Abstract
Objective:
This study aimed to evaluate patients with relapsed/refractory multiple myeloma (RRMM) who underwent daratumumab (DARA) therapy.
Materials and Methods:
This multicenter retrospective study included 134 patients who underwent at least two courses of DARA from February 1, 2018, to April 15, 2022. Epidemiological, disease, and treatment characteristics of patients and treatment-related side effects were evaluated. Survival analysis was performed.
Results:
The median age at the start of DARA was 60 (range: 35-88), with 56 patients (41.8%) being female and 48 (58.2%) being male. The median time to initiation of DARA and the median follow-up time were 41.2 (5.1-223) and 5.7 (2.1-24.1) months, respectively. The overall response rate after DARA therapy was 75 (55.9%), and very good partial response or better was observed in 48 (35.8%) patients. Overall survival (OS) and progression-free survival (PFS) for all patients were 11.6 (7.8-15.5) and 8.0 (5.1-10.9) months, respectively. OS was higher for patients undergoing treatment with DARA and bortezomib-dexamethasone (DARA-Vd) compared to those undergoing treatment with DARA and lenalidomide-dexamethasone (DARA-Rd) (16.9 vs. 8.3 months; p=0.014).

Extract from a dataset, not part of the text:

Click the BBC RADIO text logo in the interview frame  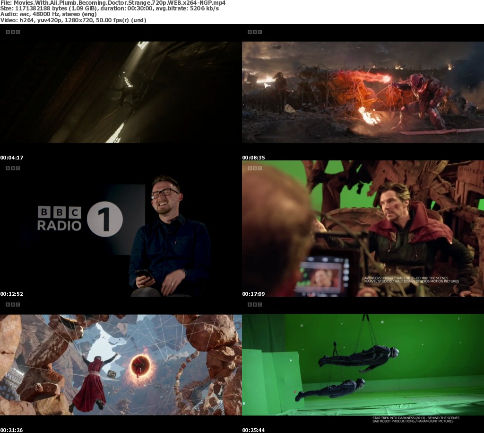pos(59,219)
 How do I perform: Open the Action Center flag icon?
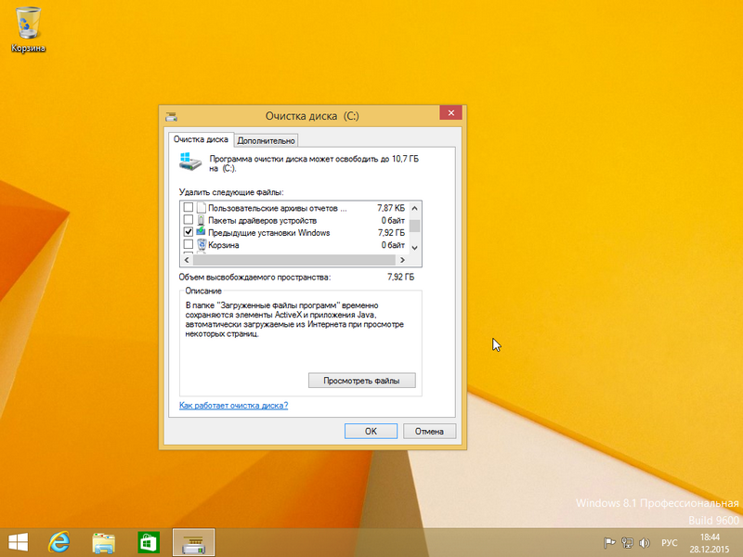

Among patients undergoing DARA-Rd, PFS was higher in those without extramedullary disease compared to those with extramedullary disease (not achieved vs. 3.7 months; odds ratio: 3.4; p<0.001). The median number of prior therapies was 3 (1-8). Initiation of DARA therapy in the early period provided an advantage for OS and PFS, although it was statistically insignificant. Infusion-related reactions were observed in 18 (13.4%) patients. All reactions occurred during the first infusion and most reactions were of grade 1 or 2 (94.5%). The frequency of neutropenia and thrombocytopenia was higher in the DARA-Rd group (61.9% vs. 24.7%, p<0.001 and 42.9% vs. 15.7%, p<0.001).
Conclusion:
Our study provides real-life data in terms of DARA therapy for patients with RRMM and supports the early initiation of DARA therapy.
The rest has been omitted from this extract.